We ensure your payroll processes meet HMRC requirements and prepare you for the joint and several liability rules taking effect in April 2026.

  • Umbrella company vetting

We help you select compliant umbrella partners by checking their accreditation, reviewing contracts, and identifying any disguised remuneration arrangements.

  • Staff training and policy development

Our experts provide training in due diligence, modern slavery detection and contract clauses to safeguard your business.

  • Support during HMRC investigations

If HMRC has concerns about your supply chain, we act as your advisers, liaising with HMRC and helping you respond effectively.

Conclusion

HMRC’s decision to name a recruitment firm on its tax avoidance list marks a decisive moment for the staffing industry. It shows that due diligence is essential, and agencies must understand the risks in their labour supply chains. By carrying out proper checks and getting ready for the 2026 joint liability rules, recruitment businesses can protect themselves, their workers, and their clients from the legal and financial consequences of tax avoidance. As rules change, it’s important to stay ahead and compliant.
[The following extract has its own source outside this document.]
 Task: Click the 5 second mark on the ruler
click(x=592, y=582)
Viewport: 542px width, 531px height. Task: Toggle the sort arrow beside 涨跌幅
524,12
Apex Accountants is here to help you manage these changes and keep your business safe and successful.

Contact us today to learn how we can support your business in navigating these important changes.

FAQs

Why does HMRC publish a list of named tax avoidance schemes? 

The list is intended to warn taxpayers about schemes that HMRC believes do not work and to discourage promoters. HMRC notes that the published list is not comprehensive; there are schemes that HMRC cannot yet name. Being absent from the list does not mean a scheme is safe.

How can I tell if an umbrella company is compliant? 

Check that the company operates PAYE properly and does not offer schemes involving loans or non-taxable payments. Ensure the company is accredited by recognised bodies (such as FCSA, SafeRec, or APSCo) and request written confirmation of tax compliance. HMRC’s due diligence guidance advises you to verify the directors, check modern slavery statements, and ensure the supplier reports to HMRC.

What should a recruitment agency do if it discovers a non‑compliant umbrella company?

We should cease using the provider and report it to HMRC. Document all checks and corrective actions. Agencies are advised to include clauses in contracts to prevent unauthorised subcontracting and offshore intermediaries. If you or your workers have used a tax avoidance scheme, HMRC urges you to contact them to settle your affairs.

What happens after April 2026? 

From 6 April 2026, HMRC will pursue recruitment agencies for unpaid PAYE and National Insurance if they use a non-compliant umbrella company. End clients will become liable if no agency is in the supply chain. Agencies must prepare by reviewing supply chain due diligence processes, training staff, and deciding whether to operate payroll themselves.